Australia is committed to working with developing countries in our region to help enable this change.
Our Pacific island neighbors face particularly complex development challenges – which we are committed to helping address.
In fact, I leave tomorrow for the Pacific Islands Forum, where sustainable development issues are front and centre of the agenda.
We will also continue to work with our partners in the private sector – and to look for new partners.
This will include initiatives like our Business Partnerships Platform, which designs and builds commercially sustainable solutions to development challenges.
We have had very strong early response with these partnerships – a clear sign of strong interest from business and investors.
Ladies and gentlemen our approach to development is practical and results driven.
The early results are showing this. You see, we recognise goals are only as good as the steps you take to meet them.
This is why Australia's priorities are aligned so closely with the Sustainable Development Goals we have worked so hard to help shape.
And that is why we have taken practical steps to ensure we can deliver results to match our ambition.
The Addis program on development finance is another practical means for us to meet this ambition.
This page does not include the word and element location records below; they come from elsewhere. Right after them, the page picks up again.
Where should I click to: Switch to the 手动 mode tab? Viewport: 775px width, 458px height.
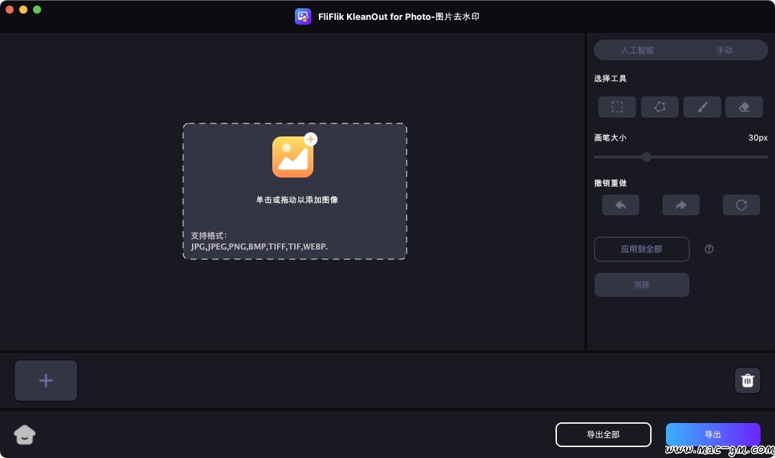725,50
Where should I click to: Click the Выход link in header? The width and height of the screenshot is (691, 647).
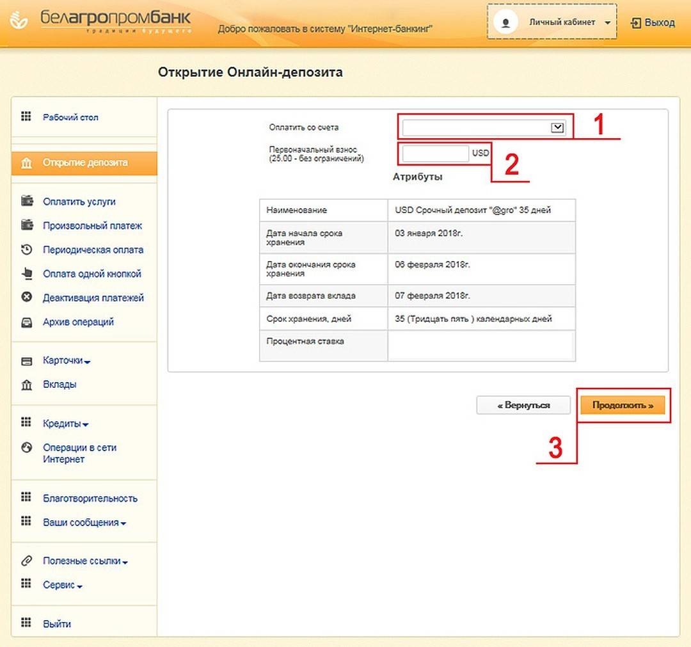653,23
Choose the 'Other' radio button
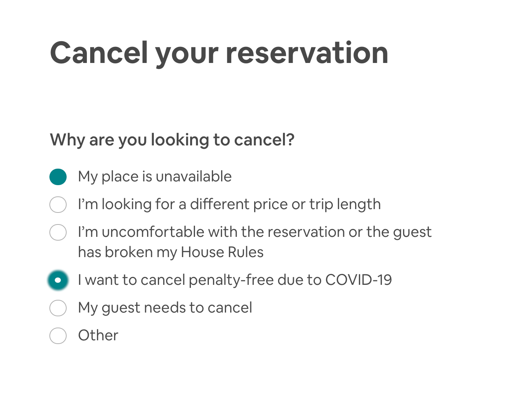This screenshot has height=404, width=512. point(58,336)
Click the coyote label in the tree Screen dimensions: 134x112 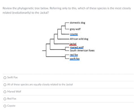74,34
This work program acknowledges that success for the sustainable development goals will require us to mobilise ALL sources of development finance – public, private and international.
It highlights the importance of ensuring development countries can sustainably raise the means to support their own prosperity – including by effective taxation, strengthening financial markets, building market access to improve trade and encourage and facilitate private investment.
One concrete example is Australia's participation as a founding partner of the Addis Tax Initiative.
Our commitment through this program to double our investments to help developing countries strengthen their tax systems by 2020.
Now while we clearly have the momentum for change, we should not underestimate the scale of the challenge before us.
Even in Australia, despite our place at number two on the Human Development Index, we face challenges in reducing poverty, in doing more to support gender equality and in continuing to improve the safety and sustainability of our cities.
So success for the 2030 Agenda will require a concerted effort by all of us.
That is why the diversity in the range of groups here today is so crucial to our success.
It will take all voices – private sector, Government, Non-Government Organisations and civil society – to generate the ideas we need to succeed.
I want to close by congratulating the Global Compact – along with the Australian Council of Social Services, the Australian Council for International Development and the Sustainable Development Solutions Network– for bringing these voices together today.
Can I also acknowledge all those who have signed on to the statement of support for the Sustainable Development Goals and thank you Sam for the documents that you have provided to me. And again we can see a practical way of those four sectors coming together.
And I wish you the very best in the conversations to follow and I look forward to hearing and following the work that you do.